Thomas Sowell explains why the recovery is delayed:

That is a big part of the problem. It is not politically possible for either the Federal Reserve or the Obama administration to leave the economy alone and let it recover on its own.

Both are under pressure to “do something.” If one thing doesn’t work, then they have to try something else. And if that doesn’t work, they have to come up with yet another gimmick.

All this constant experimentation by the government makes it more risky for investors to invest or employers to employ, when neither of them knows when the government’s rules of the game are going to change again. Whatever the merits or demerits of particular government policies, the uncertainty that such ever-changing policies generate can paralyze an economy today, just as it did back in the days of FDR.

There are two ways in which government tinkering promotes systemic uncertainty: by discouraging investment or by encouraging malinvestment.
The government discourages investment when it increases taxes and/or the cost of regulatory compliance.
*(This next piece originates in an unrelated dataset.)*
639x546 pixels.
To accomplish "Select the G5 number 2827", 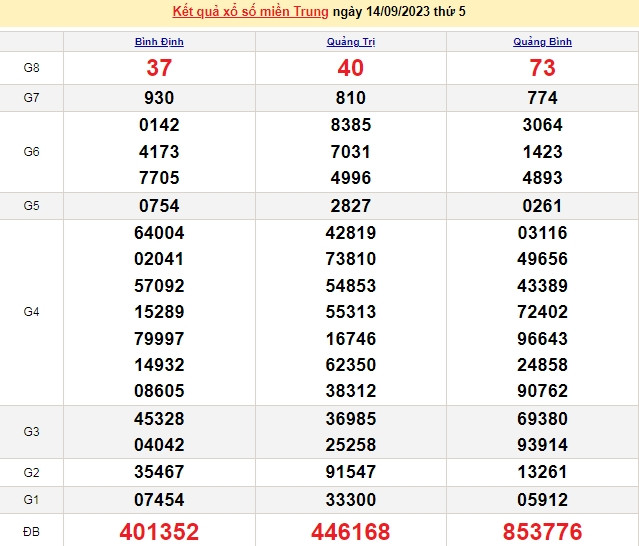I will [x=351, y=206].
The state also discourages investment when it constantly reverses its own policies or is erratic in the enforcement of already existing policies. A continual state of flux discourages long-term investment because no one is able to feel certain about forecasting. One of the main reasons why ObamaCare and its counterpart RyanCare is so damaging is imply due to the fact that businesses aren’t able to feel certain about the future. The vociferousness with which RyanCare was debated helped to fuel systemic uncertainty, to a limited extent, because economic actors weren’t able to tell if any (or all) of the proposal would become law, and were thus unable to also determine what sort of long- and short-term plans would be viable.
But beyond that, the constant flux of change that is government tinkering also has a tendency to encourage malinvestment and market timing. Virtually every subsidy speaks as evidence for the former; Cash for Clunkers speaks as evidence for the latter.
Subsidies encourage malinvestment because they eliminate what economists refer to as moral hazard. Moral hazard is simply a fancy way of saying that people are more careful when investing their own money. When the government, for example, subsidizes corn-based ethanol, farmers have an incentive to grow more corn and venture capitalists have an incentive to invest in companies that will turn corn into ethanol-based fuel. This is generally unsustainable by market means because corn-based ethanol is energy negative, which simply means that producing ethanol burns more energy than it creates. Malinvestment can also be encouraged by indirect subsidies, like tax breaks or regulatory exemptions. This lowers the cost of doing business and increases profits, encouraging companies to pursue certain ventures.
When people think that the government may subsidize them, directly or by tax breaks, they have a tendency to wait until they qualify for the terms of the subsidy. This is true especially of temporary programs, like Cash for Clunkers, as mentioned before, or special tax breaks, like the first-time homeowners tax credit. These programs were ultimately failures because all the accomplished was pulling demand forward by a couple of months. They did not jump start the economy or increase long-term demand. Temporary subsidies, then, contribute to systemic uncertainty because economic actors try to time the market in order to get the most favorable deal. Businesses hold inventories to take advantage of greater demand later on. Consumers delay spending money in order to purchase things later on. Instead of allowing the market to function as it ought and smooth demand over time, government interference causes people to time the market and upset long-term plans.
Incidentally, the reason why temporary government programs generally become permanent is because there are some people who find temporary programs to be personally beneficial. When you have programs that offer lower prices to consumers and larger profit margins to businesses, most of the parties involved want to continue taking advantage of that system. Because of this, politicians vote to make temporary programs permanent because it is politically popular with their constituents, and because the political costs are widely dispersed and indirect.
Of course, the possibility of a temporary program becoming permanent also encourages systemic uncertainty because economic actors are unsure which specific programs will become permanent and if the terms of those programs will be altered in the process of attaining permanence.
In sum, it is simply best to let the market correct itself. Tinkering is futile at best and counterproductive at worst. Therefore, simply letting the market be is the best strategy, even if it is somewhat painful from time to time.